The age old saying goes: “You can’t understand someone until you have walked a mile in their shoes” (or variations on that theme). I get what it’s saying, but I don’t think it’s right. It’s not enough. Walking a mile in someone’s shoes is about us experiencing life as they do, but only to do it for a mile makes it temporary. And I assume that once I have walked the mile I can put my own shoes back on. They can’t, and it’s permanent for them.
I reflect on the horrific experiences that friends of mine have shared with me and realise that I can’t claim to be able to walk for a mile in their shoes. I have never experienced what it is like to receive the abuse, discrimination and be the subject of the hate crimes that they have been through. Even for me to suggest that I could try to walk in their shoes seems patronising and woefully inadequate.
I find myself challenged and inspired by these friends in equal measure. Challenged to consider my own actions and behaviour and inspired to do more, to be more… but more what? I can’t experience how it feels to be called hideous names, but I can be outraged about it. I can’t know how someone feels if another person crosses the street to avoid meeting them, but I can be broken-hearted by it. It feels beyond patronising for me to suggest that ‘I know how you feel’ when blatantly I don’t.
I have started to wonder about what Paul wrote to the church in Rome: “Rejoice with those who rejoice; mourn with those who mourn.” (Romans 12:15) What if I extend that to things like: “Scream with those who scream; rage with those who rage…” That feels a bit more empathetic, but it still doesn’t feel enough. So I read the wider context of that verse:
“Bless those who persecute you; bless and do not curse. Rejoice with those who rejoice; mourn with those who mourn. Live in harmony with one another. Do not be proud, but be willing to associate with people of low position. Do not be conceited.”Romans 12:14-16
Hmm… so the empathy Paul is after comes in the context of likely persecution and the potential for division on the basis of status in the church. That complicates it a bit because it reveals how dangerous it was for the early Christians (especially in Rome) – and that was a shared sense of danger. I don’t experience that sense of danger in the same way as my friends, so what can I do? I want to be there for them, I want to help, I want to show them that they are not alone and that they matter. And it seems that the Christians might have been a bit class-conscious and were not being as inclusive as they should, particularly ignoring the underprivileged. But as a middle-aged white cis-gendered heterosexual male human living in England I am one of the most privileged people on this planet. There’s not a lot of danger for me and a lot of potential ways in which I might exclude others.
So then I notice that Paul urged the Christians to ‘live in harmony with one another’. Harmony is the opposite of discord. It doesn’t require everyone to sing the same notes, but to complement and augment each other as we sing the same song. If they are singing a soulful lament, there’s no harmony if you are singing a bouncy pop song. And you have to be there with them to be in harmony, you have to be present with them. To be in harmony you have to listen to the tune the other person is singing. You have to find ways of weaving your music into their music, being responsive to one another and allowing your singing to be shaped by their singing so that the voices blend. Replace ‘song’ with ‘life’ and you get the idea. That’s how we rejoice when they rejoice, mourn when they mourn, scream when they scream and rage when they rage.
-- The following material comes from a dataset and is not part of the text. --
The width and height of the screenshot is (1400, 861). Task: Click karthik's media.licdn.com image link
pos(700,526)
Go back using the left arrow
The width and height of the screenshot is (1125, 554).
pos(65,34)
And then if we read the whole of Romans chapter 12 we see that Paul seems to be urging the believers to intentionally be aware of themselves and their potential impact on God (‘living sacrifices’) and on other people. If we remember that it’s written to a group of Christians not an isolated individual we see that it’s an extremely collaborative thing, this church business. We collectively need to think about our impact on God and on other people, and to do the latter there is a lot of ‘one anothering’ to be done.
A while ago in our church we looked at the ‘One anothers’ in the New Testament and discovered that all of them are aspects of love – ways of putting love into action:
Love one another in the way that Jesus loves: bear with one another; encourage one another; build each other up; serve one another; forgive one another; honour one another; be devoted to one another; live in harmony with one another; offer hospitality to one another; live in fellowship with one another… and more.
That requires us to have an intention to faithfully put one another above ourselves, to be there for one another, to listen, to seek to understand, and to stand with one another. To give [of ourselves] and not count the cost.
I’m still working on this but I hope it’s becoming less patronising than a short walk in the wrong shoes. Perhaps it’s a step in the right direction.